Post # 1
I’m following up a post Miss Hummingbird wrote about this week. She asked us what we thought was tastful and what we thought was tacky. Several readers posted that they thought mulitple showers was tacky.
I’m curious why this is tacky? As long as you don’t plan the shower(s) or ask for them how is that rude?
Not trying to spark a debate, I’m just trying to understand!
Post # 3
I’d only think they’re tacky if the same people, besides MOB and bridesmaids, were invited to multiple showers…
Post # 4
I agree with Maple. I don’t think it’s tacky to have multiple showers. It only becomes and issue if you invite all the same people to the same showers. Then it seems like you’re asking people for gifts over and over again.
I’m having 3 showers, and there will be different people at each shower. And I let my bridesmaids know that they didn’t need to bring gifts to any of the showers because the wedding is costing them enough anyway.
Post # 5
I agree that the only reason it would be tacky is if the same guests end up feeling that they need to provide multiple gifts. If you have a shower that’s mostly friends, versus one that’s mostly family, or showers in multiple locations because your friends are located such that they couldn’t easily attend one or the other, I think that’s fine. If you just have multiple people wanting to throw you essentially the same party, you should ask them to work together.
Post # 6
I think it’s tacky when everyone who is invited to the wedding ende up being invited to the shower as well. I was at a shower once with 70 people and it was just unbelievable watching the bride open her gifts (it took 2.5 hours!). I feel like the shower is mainly for close friends and family, not every single person on the wedding guest list. It is essentially a party in which you are asking for gifts, so the fewer the people, the less tacky in my opinion.

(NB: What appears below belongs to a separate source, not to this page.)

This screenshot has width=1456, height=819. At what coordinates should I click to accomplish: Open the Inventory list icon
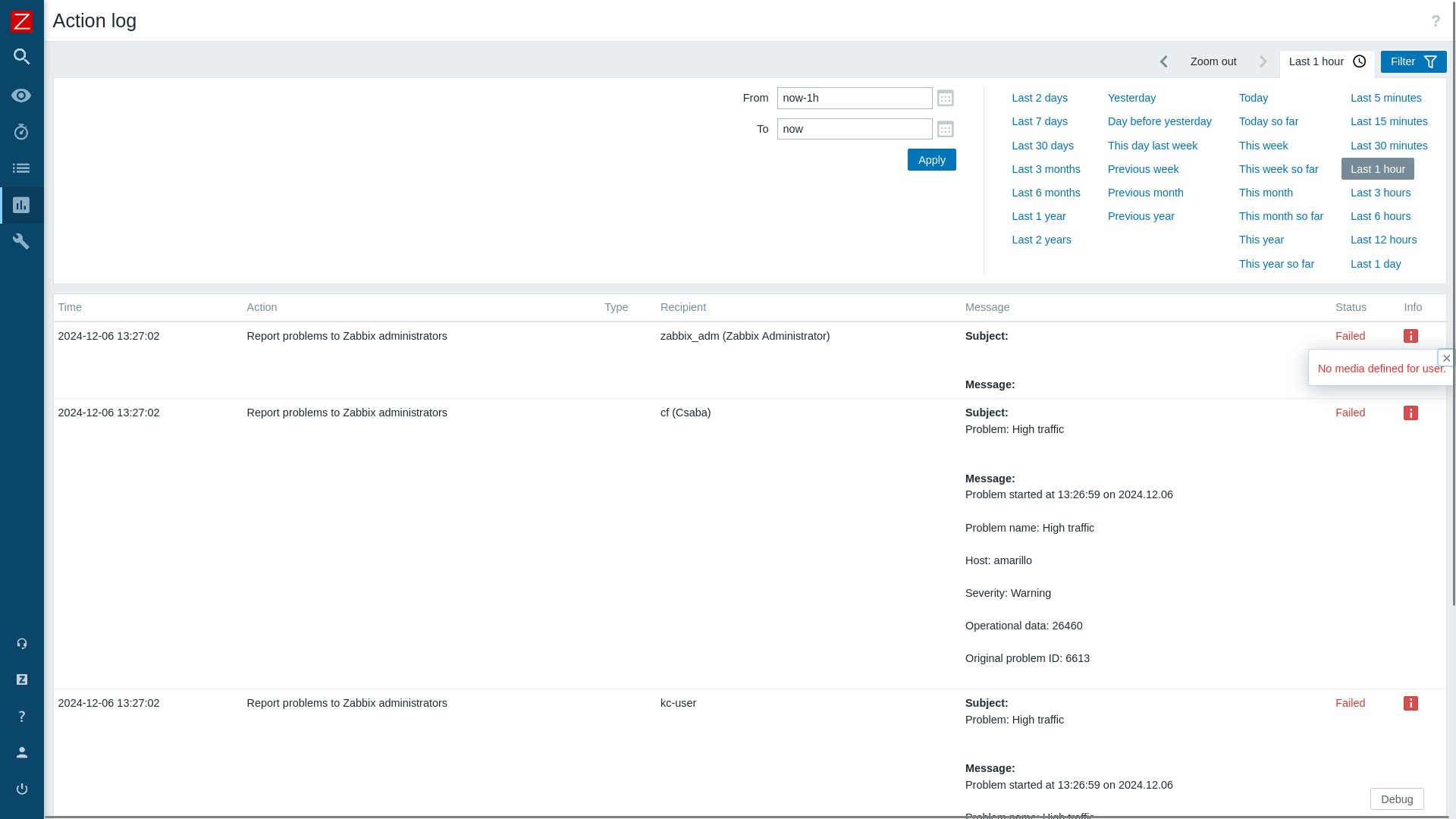pos(21,168)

I don’t personally really see the point of the shower if people are already going to give you gifts at your wedding. My FI and I are asking for charitable donations as gifts for our wedding, so I will likely have a shower for close friends and family. But had we been accepting personal gifts at the wedding I would not have a shower. But that’s my personal opinion…..
Post # 7
I wouldn’t use the word "tacky" but I would say that it’s annoying to make your bridesmaids plan, attend and pay for multiple parties on your behalf. The bachelorette parties/ spa weekends are usually the bigger ticket items than the bridal showers. There are ways to cut costs on bridal showers (host at somebody’s house, do party trays from costco or ask each bridesmaid to bring an appetizer). But bachelorette parties and spa weekends, especially if they involve travel, can really add up. I’ve seen some friendships break up over bridesmaid expenses. If you really, really want a spa weekend or a huge bash in Las Vegas with your bridesmaids, I think you should consider chipping in for a portion of the cost or skip it altogether. (Unless you know for a fact that all of your bridesmaids and and are willing to comfortably splurge on you. But the reality is most people in their 20s/ early 30s have student loans, trying to save for a house, thinking about having a baby, dealing with daycare expenses…)
Post # 8
i dont see anything tacky about multiple showers at all, assuming that different people are throwing each one.
if mutliple people in my life want to shower me with presents, i’m not stopping them. Its not like I asked for it. and considering we actually need a lot of stuff, i would be very grateful.
Post # 9
Thanks for your opinions and clarifications ladies! I will end up having 3 showers and the only other guest who will attend all 3 besides me is my mom. I didn’t ask anyone to host a shower, but feel blessed that these ladies in my life want to do so!